=== Exercise prompt ===
Pull out each line of the entries that includes the word "Where" and copy those lines.

[Begin Extracted records]

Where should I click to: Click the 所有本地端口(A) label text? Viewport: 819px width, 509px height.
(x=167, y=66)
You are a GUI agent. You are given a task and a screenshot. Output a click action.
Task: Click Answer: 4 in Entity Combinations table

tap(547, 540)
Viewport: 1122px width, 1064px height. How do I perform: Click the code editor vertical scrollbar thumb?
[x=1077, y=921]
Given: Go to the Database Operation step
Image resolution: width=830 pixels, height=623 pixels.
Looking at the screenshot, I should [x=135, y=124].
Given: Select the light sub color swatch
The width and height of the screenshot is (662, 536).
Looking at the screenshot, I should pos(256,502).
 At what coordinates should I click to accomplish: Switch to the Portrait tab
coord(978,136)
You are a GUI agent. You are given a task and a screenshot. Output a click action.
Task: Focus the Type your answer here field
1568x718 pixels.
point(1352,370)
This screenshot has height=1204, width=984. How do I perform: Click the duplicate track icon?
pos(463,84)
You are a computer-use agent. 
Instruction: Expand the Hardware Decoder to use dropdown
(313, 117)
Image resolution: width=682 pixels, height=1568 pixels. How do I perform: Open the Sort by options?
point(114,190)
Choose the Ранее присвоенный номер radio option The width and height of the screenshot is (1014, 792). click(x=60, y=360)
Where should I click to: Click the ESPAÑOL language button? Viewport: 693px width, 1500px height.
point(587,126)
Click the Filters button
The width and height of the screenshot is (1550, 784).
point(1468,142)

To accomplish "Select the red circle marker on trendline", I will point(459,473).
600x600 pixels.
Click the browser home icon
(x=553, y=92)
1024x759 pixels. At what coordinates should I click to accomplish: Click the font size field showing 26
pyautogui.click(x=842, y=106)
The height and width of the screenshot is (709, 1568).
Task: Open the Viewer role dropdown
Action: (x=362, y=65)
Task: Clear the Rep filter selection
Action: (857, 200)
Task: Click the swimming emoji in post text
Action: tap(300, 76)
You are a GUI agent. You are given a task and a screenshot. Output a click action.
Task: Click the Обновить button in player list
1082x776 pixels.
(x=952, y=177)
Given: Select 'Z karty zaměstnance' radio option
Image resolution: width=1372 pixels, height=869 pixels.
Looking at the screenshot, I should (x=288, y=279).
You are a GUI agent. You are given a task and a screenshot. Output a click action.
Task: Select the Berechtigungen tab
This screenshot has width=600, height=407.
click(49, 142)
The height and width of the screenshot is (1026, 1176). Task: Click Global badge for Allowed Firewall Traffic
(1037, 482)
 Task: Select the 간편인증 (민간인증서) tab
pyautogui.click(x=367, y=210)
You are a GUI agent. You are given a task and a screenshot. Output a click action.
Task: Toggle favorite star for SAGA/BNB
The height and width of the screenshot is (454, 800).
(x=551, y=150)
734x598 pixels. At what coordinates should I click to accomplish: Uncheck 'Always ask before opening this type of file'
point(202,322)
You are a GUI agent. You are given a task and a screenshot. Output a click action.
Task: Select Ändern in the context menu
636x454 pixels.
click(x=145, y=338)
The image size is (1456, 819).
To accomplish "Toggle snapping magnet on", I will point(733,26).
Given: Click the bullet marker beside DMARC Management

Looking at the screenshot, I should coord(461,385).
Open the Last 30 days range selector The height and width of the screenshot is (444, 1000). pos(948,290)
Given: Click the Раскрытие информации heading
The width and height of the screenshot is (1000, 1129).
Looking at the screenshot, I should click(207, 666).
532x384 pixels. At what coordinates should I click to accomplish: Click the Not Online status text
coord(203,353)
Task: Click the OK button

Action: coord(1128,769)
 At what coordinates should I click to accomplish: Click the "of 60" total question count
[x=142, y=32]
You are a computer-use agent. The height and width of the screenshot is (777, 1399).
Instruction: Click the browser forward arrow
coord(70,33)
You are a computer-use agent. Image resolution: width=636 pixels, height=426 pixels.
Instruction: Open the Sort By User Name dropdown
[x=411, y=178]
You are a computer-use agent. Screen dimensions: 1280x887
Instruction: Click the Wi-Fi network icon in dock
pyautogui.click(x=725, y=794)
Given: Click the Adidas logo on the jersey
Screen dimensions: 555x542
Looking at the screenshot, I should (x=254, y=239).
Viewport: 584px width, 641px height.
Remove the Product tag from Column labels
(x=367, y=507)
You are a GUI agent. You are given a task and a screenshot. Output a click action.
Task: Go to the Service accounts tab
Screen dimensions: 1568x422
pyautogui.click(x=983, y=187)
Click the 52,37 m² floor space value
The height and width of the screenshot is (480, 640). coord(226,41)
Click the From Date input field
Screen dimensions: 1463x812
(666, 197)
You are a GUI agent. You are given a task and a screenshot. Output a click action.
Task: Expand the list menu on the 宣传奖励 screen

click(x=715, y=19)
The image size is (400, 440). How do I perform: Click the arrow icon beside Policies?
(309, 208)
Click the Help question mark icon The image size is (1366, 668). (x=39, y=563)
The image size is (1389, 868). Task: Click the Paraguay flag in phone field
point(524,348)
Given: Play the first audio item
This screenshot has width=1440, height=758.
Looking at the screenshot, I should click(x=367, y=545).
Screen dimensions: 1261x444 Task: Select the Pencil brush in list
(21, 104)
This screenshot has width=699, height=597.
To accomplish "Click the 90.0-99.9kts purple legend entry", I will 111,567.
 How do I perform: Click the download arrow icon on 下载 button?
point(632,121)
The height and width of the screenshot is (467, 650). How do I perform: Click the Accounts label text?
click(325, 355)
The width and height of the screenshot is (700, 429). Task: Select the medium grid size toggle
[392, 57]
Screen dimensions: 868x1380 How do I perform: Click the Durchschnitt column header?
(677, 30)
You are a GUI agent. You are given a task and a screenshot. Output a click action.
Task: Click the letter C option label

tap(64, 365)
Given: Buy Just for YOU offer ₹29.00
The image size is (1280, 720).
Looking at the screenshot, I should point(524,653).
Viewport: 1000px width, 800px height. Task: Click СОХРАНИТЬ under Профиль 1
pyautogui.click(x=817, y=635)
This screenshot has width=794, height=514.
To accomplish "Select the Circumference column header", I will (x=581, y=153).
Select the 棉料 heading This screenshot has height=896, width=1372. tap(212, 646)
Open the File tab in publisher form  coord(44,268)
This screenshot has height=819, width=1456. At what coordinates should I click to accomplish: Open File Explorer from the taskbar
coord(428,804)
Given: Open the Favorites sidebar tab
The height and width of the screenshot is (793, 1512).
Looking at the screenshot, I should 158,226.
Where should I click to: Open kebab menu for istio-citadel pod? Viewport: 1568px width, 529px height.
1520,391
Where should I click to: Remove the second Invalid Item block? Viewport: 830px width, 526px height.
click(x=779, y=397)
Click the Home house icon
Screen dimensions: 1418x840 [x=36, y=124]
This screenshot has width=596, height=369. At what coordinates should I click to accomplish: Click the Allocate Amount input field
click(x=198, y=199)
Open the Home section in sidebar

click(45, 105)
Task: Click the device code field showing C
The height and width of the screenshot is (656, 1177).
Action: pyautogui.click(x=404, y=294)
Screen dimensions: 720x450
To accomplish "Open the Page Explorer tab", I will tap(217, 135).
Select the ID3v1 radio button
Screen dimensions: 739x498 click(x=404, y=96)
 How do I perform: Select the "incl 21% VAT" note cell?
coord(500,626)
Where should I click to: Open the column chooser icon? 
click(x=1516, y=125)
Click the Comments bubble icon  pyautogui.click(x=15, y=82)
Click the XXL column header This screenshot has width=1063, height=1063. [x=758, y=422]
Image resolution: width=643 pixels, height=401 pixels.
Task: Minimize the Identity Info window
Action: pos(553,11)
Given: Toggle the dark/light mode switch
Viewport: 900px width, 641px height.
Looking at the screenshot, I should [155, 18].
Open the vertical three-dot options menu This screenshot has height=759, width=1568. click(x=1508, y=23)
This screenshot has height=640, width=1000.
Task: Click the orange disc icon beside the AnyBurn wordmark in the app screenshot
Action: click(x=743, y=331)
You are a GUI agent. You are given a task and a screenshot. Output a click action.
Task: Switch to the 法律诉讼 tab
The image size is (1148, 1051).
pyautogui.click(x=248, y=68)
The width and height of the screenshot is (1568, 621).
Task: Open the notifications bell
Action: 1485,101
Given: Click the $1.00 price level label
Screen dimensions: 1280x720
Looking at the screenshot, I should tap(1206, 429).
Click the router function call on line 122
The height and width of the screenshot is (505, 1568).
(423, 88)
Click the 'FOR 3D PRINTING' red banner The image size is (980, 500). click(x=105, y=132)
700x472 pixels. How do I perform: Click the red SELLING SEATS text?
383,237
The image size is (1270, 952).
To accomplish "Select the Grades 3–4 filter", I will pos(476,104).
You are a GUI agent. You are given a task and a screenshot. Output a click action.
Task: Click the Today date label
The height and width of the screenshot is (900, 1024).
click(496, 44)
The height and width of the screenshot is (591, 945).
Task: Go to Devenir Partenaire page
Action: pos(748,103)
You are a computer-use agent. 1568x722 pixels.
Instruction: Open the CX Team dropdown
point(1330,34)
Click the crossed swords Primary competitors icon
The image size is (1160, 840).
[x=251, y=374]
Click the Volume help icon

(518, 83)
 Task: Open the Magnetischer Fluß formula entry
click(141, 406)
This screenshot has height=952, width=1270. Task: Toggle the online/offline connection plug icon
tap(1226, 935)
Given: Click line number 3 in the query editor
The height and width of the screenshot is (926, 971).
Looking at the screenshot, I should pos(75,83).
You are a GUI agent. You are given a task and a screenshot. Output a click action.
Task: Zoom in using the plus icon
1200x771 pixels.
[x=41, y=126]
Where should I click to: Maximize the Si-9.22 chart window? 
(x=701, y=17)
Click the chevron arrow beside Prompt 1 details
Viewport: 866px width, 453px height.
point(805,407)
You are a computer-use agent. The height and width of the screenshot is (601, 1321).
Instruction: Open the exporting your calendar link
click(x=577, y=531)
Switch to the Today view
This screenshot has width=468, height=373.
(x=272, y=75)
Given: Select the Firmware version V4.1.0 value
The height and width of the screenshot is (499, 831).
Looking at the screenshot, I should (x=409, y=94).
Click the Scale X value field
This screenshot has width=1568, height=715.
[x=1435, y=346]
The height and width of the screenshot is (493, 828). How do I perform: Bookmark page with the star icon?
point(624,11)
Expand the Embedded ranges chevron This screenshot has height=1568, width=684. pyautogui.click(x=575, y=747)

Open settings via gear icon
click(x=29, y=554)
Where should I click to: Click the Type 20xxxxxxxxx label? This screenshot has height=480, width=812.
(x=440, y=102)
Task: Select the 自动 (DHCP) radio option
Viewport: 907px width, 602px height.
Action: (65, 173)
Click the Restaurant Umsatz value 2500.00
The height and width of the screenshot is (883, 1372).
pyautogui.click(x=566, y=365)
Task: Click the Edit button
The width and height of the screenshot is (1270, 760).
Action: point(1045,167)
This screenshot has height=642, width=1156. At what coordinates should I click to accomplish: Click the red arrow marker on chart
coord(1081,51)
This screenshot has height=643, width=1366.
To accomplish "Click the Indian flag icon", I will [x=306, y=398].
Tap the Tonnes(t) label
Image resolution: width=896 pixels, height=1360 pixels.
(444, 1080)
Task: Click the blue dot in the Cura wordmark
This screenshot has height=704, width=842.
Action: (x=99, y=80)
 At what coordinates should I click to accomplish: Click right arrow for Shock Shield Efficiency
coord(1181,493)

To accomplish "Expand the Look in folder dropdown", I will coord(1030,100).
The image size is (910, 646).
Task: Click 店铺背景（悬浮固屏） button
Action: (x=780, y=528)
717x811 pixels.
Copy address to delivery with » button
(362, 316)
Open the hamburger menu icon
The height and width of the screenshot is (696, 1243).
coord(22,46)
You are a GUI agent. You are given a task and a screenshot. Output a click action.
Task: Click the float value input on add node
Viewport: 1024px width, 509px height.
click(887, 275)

[End Extracted records]

=== Exercise answer ===
Where should I click to: Click the 所有本地端口(A) label text? Viewport: 819px width, 509px height.
Where should I click to: Click the ESPAÑOL language button? Viewport: 693px width, 1500px height.
Where should I click to: Open kebab menu for istio-citadel pod? Viewport: 1568px width, 529px height.
Where should I click to: Remove the second Invalid Item block? Viewport: 830px width, 526px height.
Where should I click to: Open the column chooser icon? 
Where should I click to: Maximize the Si-9.22 chart window? 
Where should I click to: Click the Type 20xxxxxxxxx label? This screenshot has height=480, width=812.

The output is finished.